# 60-year-old is oldest Army soldier killed in Iraq



## ToughOmbre (May 14, 2009)

May 14, 2009, 6:48PM 

PHOENIX — A 60-year-old Vietnam War veteran killed by a roadside bomb in Iraq has become the oldest Army soldier to die in that conflict, the military said Thursday.

Maj. Steven Hutchison, of Scottsdale, Ariz., served in Vietnam and wanted to re-enlist immediately after the 9/11 terror attacks, but that his wife was against it, his brother said.
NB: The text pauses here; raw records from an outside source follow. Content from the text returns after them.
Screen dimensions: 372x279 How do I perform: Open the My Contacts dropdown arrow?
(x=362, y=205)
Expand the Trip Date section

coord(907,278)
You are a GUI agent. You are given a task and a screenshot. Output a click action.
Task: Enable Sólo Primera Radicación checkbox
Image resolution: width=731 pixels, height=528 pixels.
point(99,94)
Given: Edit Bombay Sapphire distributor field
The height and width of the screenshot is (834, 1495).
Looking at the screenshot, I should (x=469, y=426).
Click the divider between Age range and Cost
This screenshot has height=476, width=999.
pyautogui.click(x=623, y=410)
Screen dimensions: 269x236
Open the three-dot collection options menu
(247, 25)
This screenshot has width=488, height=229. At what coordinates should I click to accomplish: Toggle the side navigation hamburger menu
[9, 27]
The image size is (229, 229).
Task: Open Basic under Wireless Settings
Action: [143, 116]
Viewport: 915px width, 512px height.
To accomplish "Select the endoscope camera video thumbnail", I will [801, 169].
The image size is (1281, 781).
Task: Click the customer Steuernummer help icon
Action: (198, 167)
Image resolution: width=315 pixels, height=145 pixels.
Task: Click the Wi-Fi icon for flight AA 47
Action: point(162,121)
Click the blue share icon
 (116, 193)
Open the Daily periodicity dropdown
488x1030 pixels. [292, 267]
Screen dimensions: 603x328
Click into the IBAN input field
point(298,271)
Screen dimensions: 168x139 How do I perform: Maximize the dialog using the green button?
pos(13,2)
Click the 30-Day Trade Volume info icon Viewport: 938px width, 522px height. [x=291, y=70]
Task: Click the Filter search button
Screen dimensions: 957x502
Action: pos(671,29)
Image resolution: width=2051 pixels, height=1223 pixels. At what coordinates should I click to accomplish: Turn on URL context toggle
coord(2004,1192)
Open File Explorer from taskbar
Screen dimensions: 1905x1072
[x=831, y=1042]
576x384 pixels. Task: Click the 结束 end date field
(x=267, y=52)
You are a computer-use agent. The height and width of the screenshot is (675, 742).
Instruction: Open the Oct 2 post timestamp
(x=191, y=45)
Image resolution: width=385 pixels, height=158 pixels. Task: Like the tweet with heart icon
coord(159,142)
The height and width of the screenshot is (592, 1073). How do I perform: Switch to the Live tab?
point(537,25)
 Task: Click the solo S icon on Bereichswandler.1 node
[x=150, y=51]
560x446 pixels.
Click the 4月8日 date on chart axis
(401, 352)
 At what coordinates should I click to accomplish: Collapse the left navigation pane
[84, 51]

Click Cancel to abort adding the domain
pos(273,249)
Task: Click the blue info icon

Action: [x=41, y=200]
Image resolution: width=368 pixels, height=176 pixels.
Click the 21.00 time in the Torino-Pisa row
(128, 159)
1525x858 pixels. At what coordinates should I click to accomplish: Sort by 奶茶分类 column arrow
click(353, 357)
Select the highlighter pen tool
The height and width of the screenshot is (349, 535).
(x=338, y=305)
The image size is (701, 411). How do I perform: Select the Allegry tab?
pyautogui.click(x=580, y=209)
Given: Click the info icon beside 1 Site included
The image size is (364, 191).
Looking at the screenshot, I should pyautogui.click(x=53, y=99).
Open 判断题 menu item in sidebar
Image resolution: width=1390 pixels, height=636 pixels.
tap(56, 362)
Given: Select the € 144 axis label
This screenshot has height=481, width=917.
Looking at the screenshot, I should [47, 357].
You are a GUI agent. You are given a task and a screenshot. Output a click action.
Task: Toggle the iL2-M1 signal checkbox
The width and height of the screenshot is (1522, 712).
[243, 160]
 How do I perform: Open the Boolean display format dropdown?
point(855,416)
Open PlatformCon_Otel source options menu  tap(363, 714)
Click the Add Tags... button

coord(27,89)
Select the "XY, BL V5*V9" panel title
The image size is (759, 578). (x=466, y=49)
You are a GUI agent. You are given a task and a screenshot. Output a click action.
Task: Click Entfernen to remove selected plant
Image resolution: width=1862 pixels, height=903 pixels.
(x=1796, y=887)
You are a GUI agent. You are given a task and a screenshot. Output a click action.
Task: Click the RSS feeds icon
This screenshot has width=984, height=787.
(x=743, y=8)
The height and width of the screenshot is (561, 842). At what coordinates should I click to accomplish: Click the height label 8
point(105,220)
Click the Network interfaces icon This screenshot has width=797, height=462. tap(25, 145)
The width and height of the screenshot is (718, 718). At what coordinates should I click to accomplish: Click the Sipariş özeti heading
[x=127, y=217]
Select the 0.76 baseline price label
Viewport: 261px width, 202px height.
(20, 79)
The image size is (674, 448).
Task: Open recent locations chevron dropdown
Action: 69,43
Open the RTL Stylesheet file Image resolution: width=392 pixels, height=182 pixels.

Richard Hutchison told The Associated Press on Thursday that when she died, "a part of him died" so he signed up in July 2007.

"He was very devoted to the service and to his country," Richard Hutchison said.

He described him as a great big brother and friend. "I didn't want him to go," he said through tears, adding that he loved his brother "so much."

The Pentagon said Steven Hutchison was killed in Iraq on Sunday. Army spokesman Lt. Col. Nathan Banks said Thursday that Hutchison was the oldest Army soldier killed in Iraq.

An Associated Press database of soldiers killed in Iraq and Afghanistan shows that Hutchison is the oldest member of any service branch killed since the wars broke out.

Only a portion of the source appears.